Lines of data

-*-

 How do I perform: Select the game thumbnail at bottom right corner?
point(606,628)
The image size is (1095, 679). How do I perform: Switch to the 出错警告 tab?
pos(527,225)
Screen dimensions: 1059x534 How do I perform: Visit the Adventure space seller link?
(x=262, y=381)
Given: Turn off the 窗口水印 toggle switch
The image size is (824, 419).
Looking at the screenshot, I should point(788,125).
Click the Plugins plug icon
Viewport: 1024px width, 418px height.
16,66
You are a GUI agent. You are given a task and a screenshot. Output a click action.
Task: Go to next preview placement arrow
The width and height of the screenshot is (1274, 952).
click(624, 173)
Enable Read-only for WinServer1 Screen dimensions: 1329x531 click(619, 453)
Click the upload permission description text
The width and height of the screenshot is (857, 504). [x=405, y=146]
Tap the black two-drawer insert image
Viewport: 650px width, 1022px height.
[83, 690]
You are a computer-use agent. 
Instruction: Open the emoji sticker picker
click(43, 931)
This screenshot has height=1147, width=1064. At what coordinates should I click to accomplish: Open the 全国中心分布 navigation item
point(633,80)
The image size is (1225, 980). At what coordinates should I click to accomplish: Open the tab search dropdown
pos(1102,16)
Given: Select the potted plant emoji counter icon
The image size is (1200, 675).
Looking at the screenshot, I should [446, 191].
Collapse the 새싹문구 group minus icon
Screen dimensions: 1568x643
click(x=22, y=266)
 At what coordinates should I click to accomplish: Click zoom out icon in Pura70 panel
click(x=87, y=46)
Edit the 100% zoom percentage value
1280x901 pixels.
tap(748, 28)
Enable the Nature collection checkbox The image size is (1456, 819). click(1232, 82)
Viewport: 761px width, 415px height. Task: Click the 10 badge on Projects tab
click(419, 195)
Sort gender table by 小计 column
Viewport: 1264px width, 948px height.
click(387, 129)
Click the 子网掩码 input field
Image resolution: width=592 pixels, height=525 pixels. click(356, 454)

-*-

Echo the records above line for line, changing nothing.

 How do I perform: Select the game thumbnail at bottom right corner?
point(606,628)
The image size is (1095, 679). How do I perform: Switch to the 出错警告 tab?
pos(527,225)
Screen dimensions: 1059x534 How do I perform: Visit the Adventure space seller link?
(x=262, y=381)
Given: Turn off the 窗口水印 toggle switch
The image size is (824, 419).
Looking at the screenshot, I should point(788,125).
Click the Plugins plug icon
Viewport: 1024px width, 418px height.
16,66
You are a GUI agent. You are given a task and a screenshot. Output a click action.
Task: Go to next preview placement arrow
The width and height of the screenshot is (1274, 952).
click(624, 173)
Enable Read-only for WinServer1 Screen dimensions: 1329x531 click(619, 453)
Click the upload permission description text
The width and height of the screenshot is (857, 504). [x=405, y=146]
Tap the black two-drawer insert image
Viewport: 650px width, 1022px height.
[83, 690]
You are a computer-use agent. 
Instruction: Open the emoji sticker picker
click(43, 931)
This screenshot has height=1147, width=1064. At what coordinates should I click to accomplish: Open the 全国中心分布 navigation item
point(633,80)
The image size is (1225, 980). At what coordinates should I click to accomplish: Open the tab search dropdown
pos(1102,16)
Given: Select the potted plant emoji counter icon
The image size is (1200, 675).
Looking at the screenshot, I should [446, 191].
Collapse the 새싹문구 group minus icon
Screen dimensions: 1568x643
click(x=22, y=266)
 At what coordinates should I click to accomplish: Click zoom out icon in Pura70 panel
click(x=87, y=46)
Edit the 100% zoom percentage value
1280x901 pixels.
tap(748, 28)
Enable the Nature collection checkbox The image size is (1456, 819). click(1232, 82)
Viewport: 761px width, 415px height. Task: Click the 10 badge on Projects tab
click(419, 195)
Sort gender table by 小计 column
Viewport: 1264px width, 948px height.
click(387, 129)
Click the 子网掩码 input field
Image resolution: width=592 pixels, height=525 pixels. click(356, 454)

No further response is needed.